+++ RECORD EXCERPTS

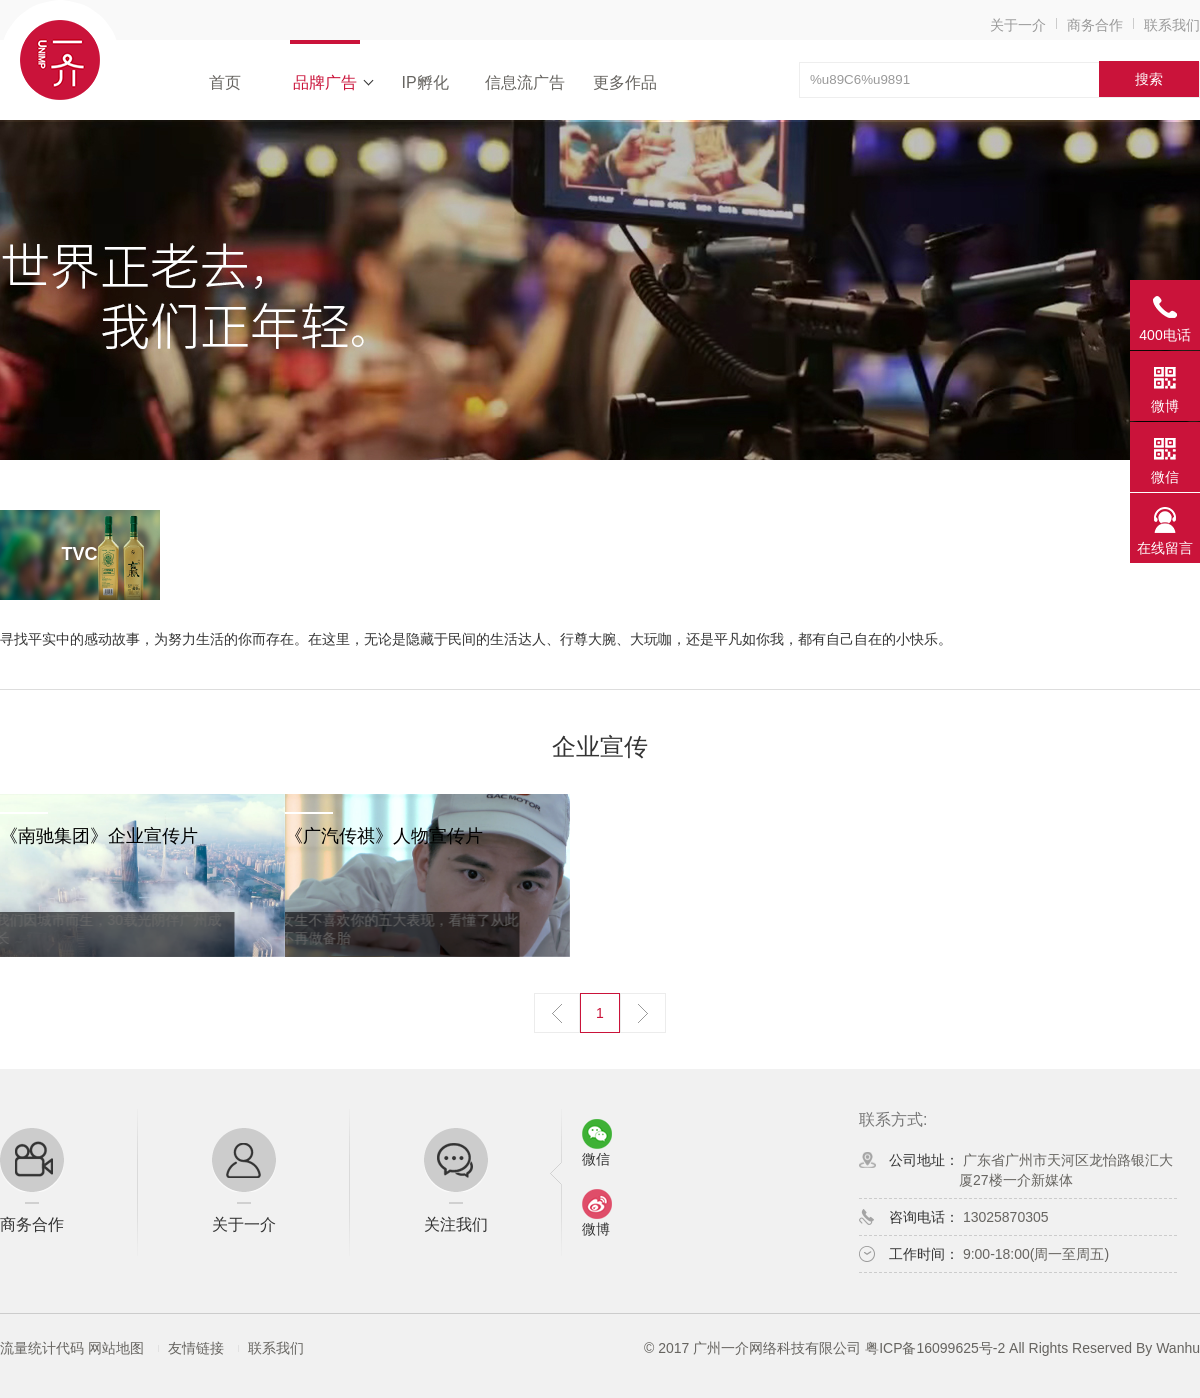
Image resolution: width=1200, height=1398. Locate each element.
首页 (225, 82)
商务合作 (1095, 25)
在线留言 (1165, 548)
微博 (1165, 406)
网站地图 (116, 1348)
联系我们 (1172, 25)
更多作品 (625, 82)
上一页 (557, 1013)
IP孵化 (424, 82)
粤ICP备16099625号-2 (935, 1348)
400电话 (1164, 335)
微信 (1165, 477)
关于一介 (1018, 25)
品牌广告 (325, 82)
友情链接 (196, 1348)
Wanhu (1178, 1348)
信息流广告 (525, 82)
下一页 (643, 1013)
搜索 (1149, 79)
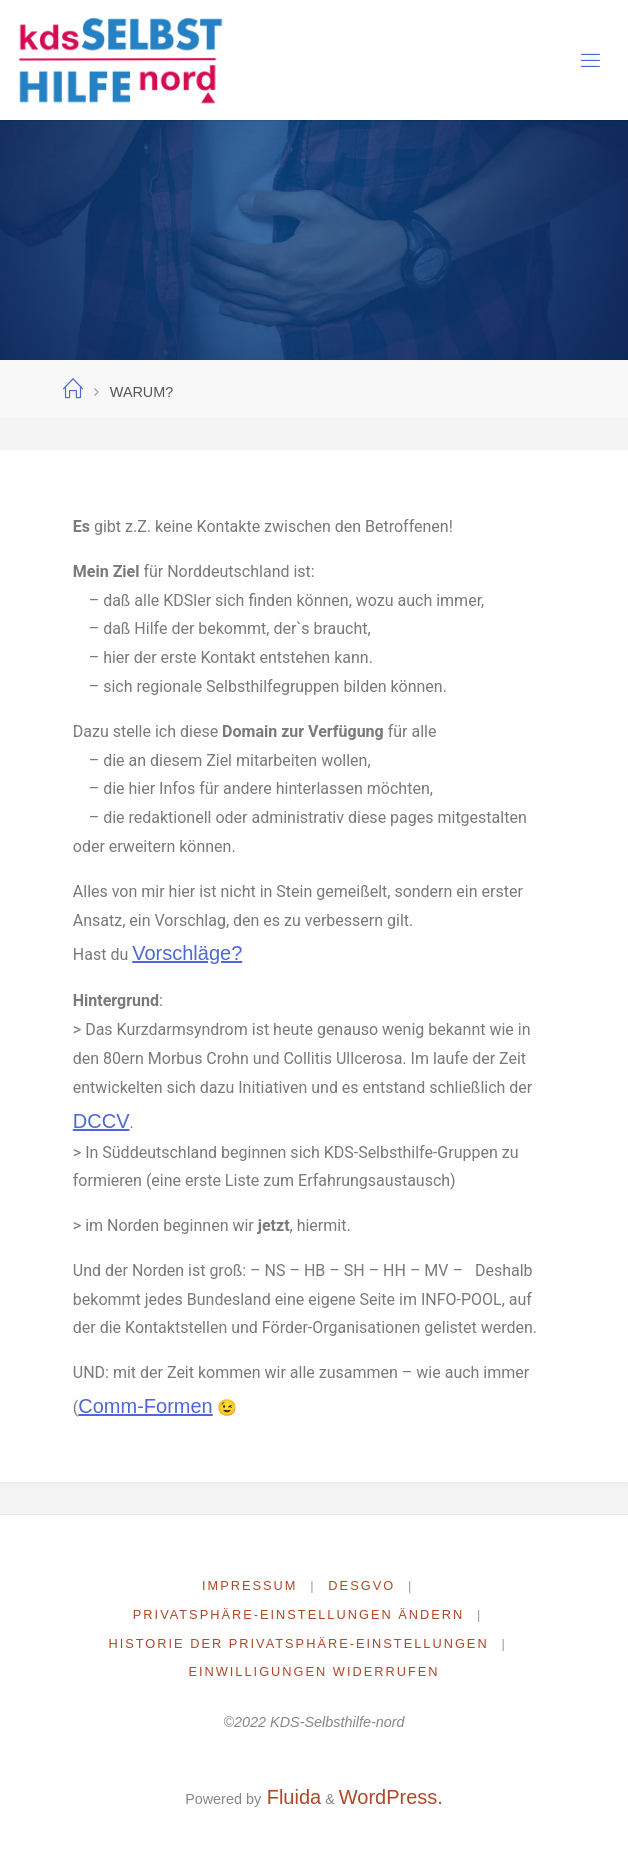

++++++

Reproduce every row above word for word, and leave the pictures out of your answer.

» **FINISHED ANSWER**
Image resolution: width=1200, height=1398. Locate each element.
首页 (225, 82)
商务合作 (1095, 25)
在线留言 (1165, 548)
微博 (1165, 406)
网站地图 (116, 1348)
联系我们 (1172, 25)
更多作品 (625, 82)
上一页 (557, 1013)
IP孵化 (424, 82)
粤ICP备16099625号-2 (935, 1348)
400电话 (1164, 335)
微信 (1165, 477)
关于一介 (1018, 25)
品牌广告 (325, 82)
友情链接 (196, 1348)
Wanhu (1178, 1348)
信息流广告 (525, 82)
下一页 (643, 1013)
搜索 (1149, 79)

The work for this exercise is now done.